Scott Morrison resides at the Harold Holt end of the Liberal Party when it comes to relations with the leader of the free world in Washington, DC.
Holt is remembered for an ad lib he made during remarks at the White House in July, 1966.
Otherwise prosaic comments became big news when Holt picked up and used a Democratic Party slogan for President Lyndon Johnson, saying he was “All the way with LBJ”.
Morrison’s enthusiasm for current White House occupant Donald J. Trump is well known. While Trump was curious initially about how Morrison had come to power in a party-room ballot, the pair bonded after the Australian was re-elected against the odds in May last year.
Trump regarded Morrison as a kindred spirit – sparking at the mention of the “quiet Australians” who the Prime Minister nominated as the source of his widely unpredicted win.
This manly romance was sealed with a full-blown state visit last September which featured a bells-and-whistles official dinner and a shared stage at a factory opening-cum-election rally at a facility developed by Australian billionaire Anthony Pratt.
The bond was visceral.
Morrison now has another invitation for September this year, to attend a global leadership meeting at the Camp David presidential retreat north of Washington.

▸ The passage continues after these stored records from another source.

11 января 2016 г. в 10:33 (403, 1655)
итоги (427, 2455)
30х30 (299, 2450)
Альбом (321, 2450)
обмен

Trump was originally planning to host the G7 summit at his Florida Doral golf resort but backed off after what he called “irrational hostility”.
The G7 this year had been clouded by the COVID-19 crisis, but this past week Trump revisited the idea at the height of the worst urban unrest across US cities since 1968.
Trump, who had already flagged the venue would be Camp David if the summit went ahead, surprised everyone by proposing a larger gathering adding four nations beyond the core seven.
The USA, Great Britain, France, Germany, Italy, Canada and Japan would be joined by South Korea, India, Australia and Russia – identified as “a nice group of countries” by the President.
“I don’t feel that as G7 it properly represents what’s going on in the world. It’s a very outdated group of countries,” said Trump.
Morrison accepted the invitation without hesitation – as did South Korea’s Moon Jae-in and India’s Narendra Modi. The Russians say they are still considering Trump’s offer of a seat at the summit.
While the invitation and quick acceptance in Canberra was painted as a feather in Australia’s diplomatic cap and something Morrison could hardly decline, there are compelling reasons why the prime minister should have at least hesitated when Trump called.
Primarily, one of the key agenda items Trump has flagged – ganging up on China over the COVID-19 pandemic and a range of economic and strategic issues – has “nothing in it for Australia” stamped all over it.
We have already felt the ire of Beijing because of initial loose talk in relation to a World Health Organisation inquiry into the origins and handling of the pandemic.
Chinese displeasure was soon felt with tariff and non-tariff responses hitting barley and beef exports.
China has signalled it regards Trump’s expansion of the G7 – which deliberately excludes Beijing – as unfriendly, warning it would “not benefit” the US.
For Australia to get caught up in intensifying America-China tension would be a diplomatic own goal with no upside.
Next, there’s the vexed question of Russia’s likely presence.
Many observers see Trump’s invitations to Australia, South Korea and India as cover for his main aim in adding chairs around the G7 table – to get his friend Vladimir Putin in the room.
Trump wanted Russia at the 2021 G7 in France but was overruled by the host, Frence’s Emmanuel Macron. Australia was one of a handful of nations the French president invited as observers to be part of a global discussion about inequality.
Australia has unfinished business with Russia over the downing of the Malaysian Airlines jet MH17.
Russian operatives have been found guilty of launching the missile that blew the passenger jet out of the sky in mid-2014 but the Kremlin refuses to admit liability or accept the Dutch court’s judgment.
It would be unacceptable for Morrison to sit across the table from Putin.
Lastly, if the G7 September meeting goes ahead (it is not that certain, with one key leader, Germany’s Angela Merkel, indicating she might not attend, ostensibly because of the virus) there’s the issue of US presidential politics.
The meeting would be some six or seven weeks before the November 3 election and Trump will doubtless use it as part of his campaign.
If he continues to lag in the polls as badly as he is doing now, it is anyone’s guess what stunt he might pull to throw a September surprise on the campaign trail.
There is no good reason for Australia to attend the G7 in September.
With any luck it will be postponed until after the November election – and then the Democratic Party contender, Joe Biden, might well be the host. That would change everything.